What you produce should be the lines from the line containing "1184x820 pixels. Task: Click" through the last line below, both ends included, reproduced exactly and without pictures.

■ Data supplied:
Start of Block

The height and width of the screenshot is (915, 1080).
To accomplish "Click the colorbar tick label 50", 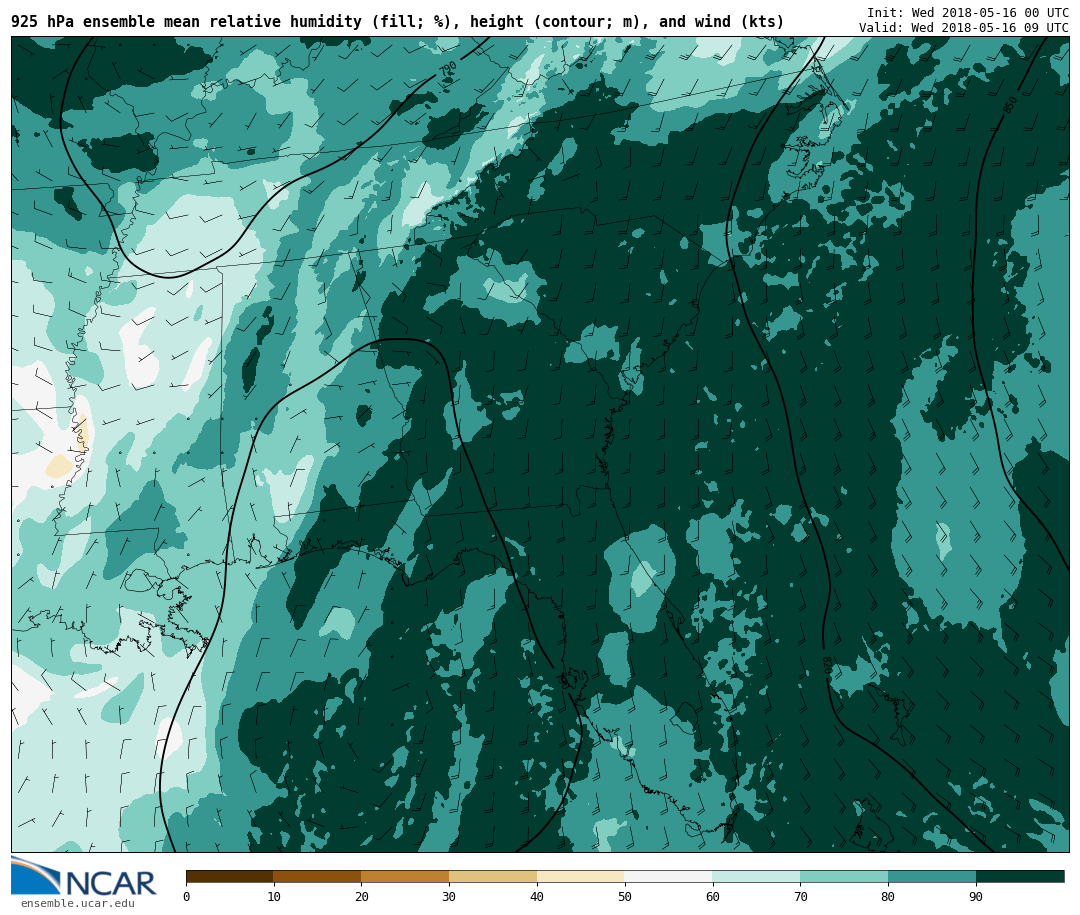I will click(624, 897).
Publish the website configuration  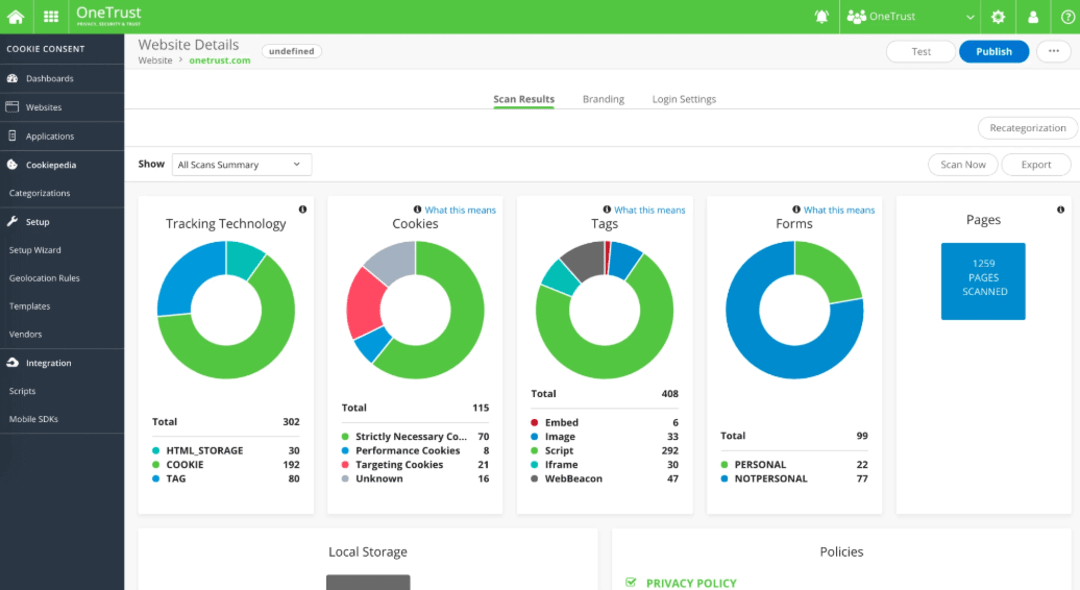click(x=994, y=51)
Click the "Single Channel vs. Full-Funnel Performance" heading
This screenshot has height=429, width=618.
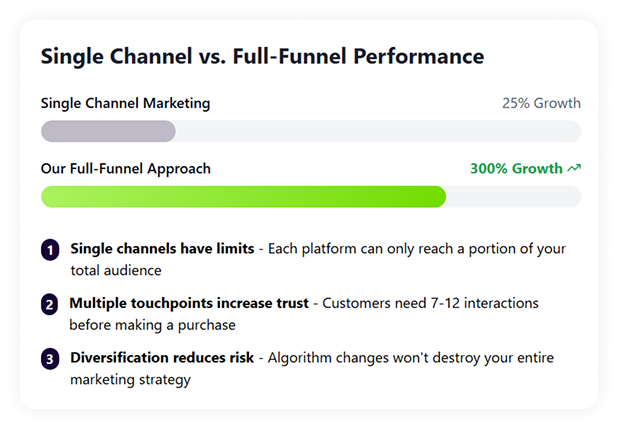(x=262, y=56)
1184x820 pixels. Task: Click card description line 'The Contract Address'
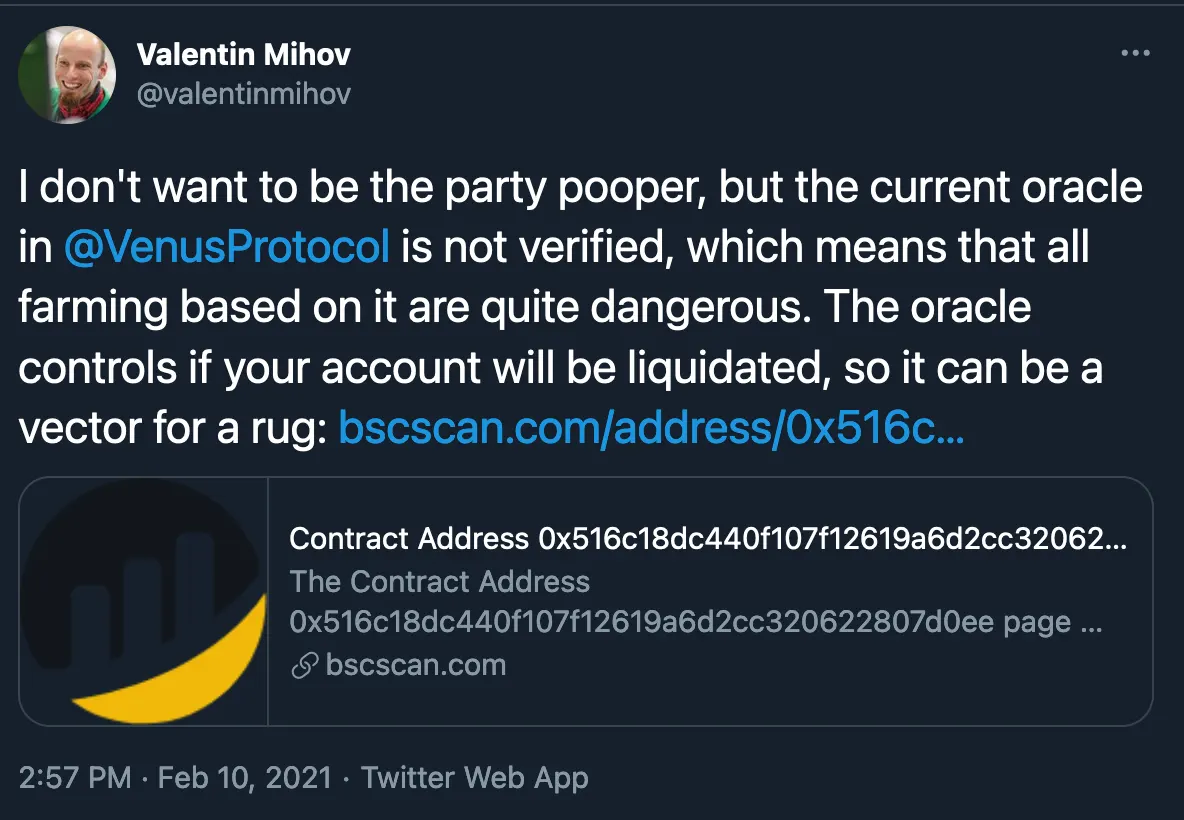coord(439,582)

End of Block

■ Final answer:
1184x820 pixels. Task: Click card description line 'The Contract Address'
coord(439,582)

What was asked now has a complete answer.